Cuando por fin se tumbaron, ella recordó la carrera.
—Pero he perdido —dijo—. La he pifiado.
La tercera carrera.
En la Lantern Winery Stakes.
Mil doscientos metros y su montura se llamaba El Pistolero. La salida les fue fatal, pero Carey lo puso de nuevo en la pista. Se abrió camino entre los demás y lo dejó bien colocado, y Clay los contempló en perfecto silencio mientras el pelotón llegaba a la recta; un tumulto de cascos veloces, y los ojos y el color y la sangre. Y la idea de que Carey estaba entre ellos.
El único problema fue que, en la recta final, se pegó demasiado al segundo clasificado, Pump Up the Jam —como la canción; en serio, vaya nombre— y le arrebataron la victoria.
—Mi primera vez frente a los comisarios —dijo.
La voz de ella contra el cuello de él.
En el tejado, después de efectuar la transacción y que la señora Chilman insistiera en pagar diez dólares, preguntó:
—¿Y tú cómo estás, Clay? ¿Ya te cuidas últimamente?
—Casi siempre.
—¿Cómo que casi siempre? —La mujer se asomó un poco más—. Eso hay que hacerlo siempre.
—Vale.
—Muy bien, tesoro.
La mujer estaba a punto de cerrar la ventana otra vez cuando Henry apretó un poco más.
—Eh, ¿cómo es que a él lo trata de «tesoro»?
La señora Chilman volvió a salir.
—Tú tienes un piquito de oro, Henry, pero él es todo un tesoro. —Y se despidió, esta vez sí, con la mano.
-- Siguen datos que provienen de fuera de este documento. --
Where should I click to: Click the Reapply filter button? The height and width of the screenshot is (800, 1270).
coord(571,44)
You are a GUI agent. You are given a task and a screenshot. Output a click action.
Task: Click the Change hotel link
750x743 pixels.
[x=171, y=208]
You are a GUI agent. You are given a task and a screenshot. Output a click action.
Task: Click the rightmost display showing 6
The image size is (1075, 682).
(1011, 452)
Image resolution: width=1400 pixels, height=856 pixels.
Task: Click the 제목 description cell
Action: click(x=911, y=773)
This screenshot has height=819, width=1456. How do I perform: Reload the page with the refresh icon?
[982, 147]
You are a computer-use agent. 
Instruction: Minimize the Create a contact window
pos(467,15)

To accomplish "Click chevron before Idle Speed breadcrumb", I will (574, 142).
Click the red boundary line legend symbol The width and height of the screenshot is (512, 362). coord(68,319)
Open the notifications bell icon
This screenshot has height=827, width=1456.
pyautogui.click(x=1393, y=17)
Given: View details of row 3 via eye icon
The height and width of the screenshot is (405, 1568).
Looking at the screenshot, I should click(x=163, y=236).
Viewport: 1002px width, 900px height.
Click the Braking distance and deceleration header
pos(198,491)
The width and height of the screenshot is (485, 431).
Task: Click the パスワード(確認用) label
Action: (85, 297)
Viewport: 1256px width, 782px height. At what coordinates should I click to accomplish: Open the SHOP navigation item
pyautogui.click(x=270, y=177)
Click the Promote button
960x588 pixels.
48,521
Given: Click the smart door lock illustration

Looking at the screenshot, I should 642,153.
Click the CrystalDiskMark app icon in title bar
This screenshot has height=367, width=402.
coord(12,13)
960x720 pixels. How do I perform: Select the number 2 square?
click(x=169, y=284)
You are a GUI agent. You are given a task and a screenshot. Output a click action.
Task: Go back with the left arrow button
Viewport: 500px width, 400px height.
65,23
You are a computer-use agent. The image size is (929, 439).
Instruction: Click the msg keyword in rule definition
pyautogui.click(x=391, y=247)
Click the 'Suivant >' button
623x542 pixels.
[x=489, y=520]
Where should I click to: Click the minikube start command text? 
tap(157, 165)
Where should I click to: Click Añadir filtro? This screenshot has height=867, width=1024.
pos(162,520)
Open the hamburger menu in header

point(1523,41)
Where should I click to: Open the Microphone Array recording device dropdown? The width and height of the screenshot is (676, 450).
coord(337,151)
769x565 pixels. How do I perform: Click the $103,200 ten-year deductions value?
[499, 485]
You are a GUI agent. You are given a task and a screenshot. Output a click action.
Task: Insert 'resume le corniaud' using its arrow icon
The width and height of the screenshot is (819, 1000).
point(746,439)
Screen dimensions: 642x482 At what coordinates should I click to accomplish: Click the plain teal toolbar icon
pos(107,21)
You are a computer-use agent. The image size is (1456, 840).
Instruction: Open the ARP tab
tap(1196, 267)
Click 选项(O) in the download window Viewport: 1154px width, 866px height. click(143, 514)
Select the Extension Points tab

Henry se volvió hacia Clay.
—No eres ningún tesoro —dijo—. Lo que eres, en realidad, es bastante feo.
—¿Feo yo?
—Sí, más feo que el culo de Starkey.
—¿Es que últimamente lo has estado mirando o qué?
Henry le dio primero un codazo y luego un manotazo inofensivo en la oreja.
Es un misterio, a veces incluso para mí, cómo los chicos y los hermanos se expresan su amor.
Hacia el final empezó a hablarle de aquello.
—Allí se está muy tranquilo.
—Supongo.
—Aunque el río está del todo seco.
—¿Y tu padre?
—Él también es bastante seco.
Carey se rio y él sintió su aliento, y pensó en esa calidez, en que las personas eran cálidas así, de dentro afuera; en cómo podía prender en ti ese calor y desaparecer, y luego prenderte otra vez, porque nunca había nada permanente…
Sí, ella rio.
—No seas idiota —dijo.
—Vale —fue lo único que respondió Clay.
El corazón le latía como si fuera demasiado grande para su cuerpo; estaba seguro de que el mundo podía oírlo. Miró a la chica que tenía al lado, y la pierna que le echaba por encima con languidez. Miró el ojal de más arriba, la tela de su camisa:
Los cuadros del estampado.
El azul que se había vuelto azul cielo.
El rojo descolorido a rosa.
Las largas crestas de su clavícula y el charco de sombra de debajo.
La levísima fragancia de su sudor.
¿Cómo se podía amar tantísimo a alguien y tener tanta disciplina, quedarse quedo y quieto tanto tiempo?
Tal vez si lo hubiese hecho en ese momento, si hubiese encontrado antes el valor, no habría ocurrido lo que ocurrió. Pero ¿cómo iba a predecir esas cosas? ¿Cómo iba a saber que Carey —esa chica tumbada medio encima de él y cuyo aliento entraba y salía rozando su cuerpo, que había tenido una vida, que era una vida entera— acabaría completando su triunvirato de amor y abandono?
No podía saberlo, por supuesto.
No podía.
Todo estaba en lo que estaba por llegar.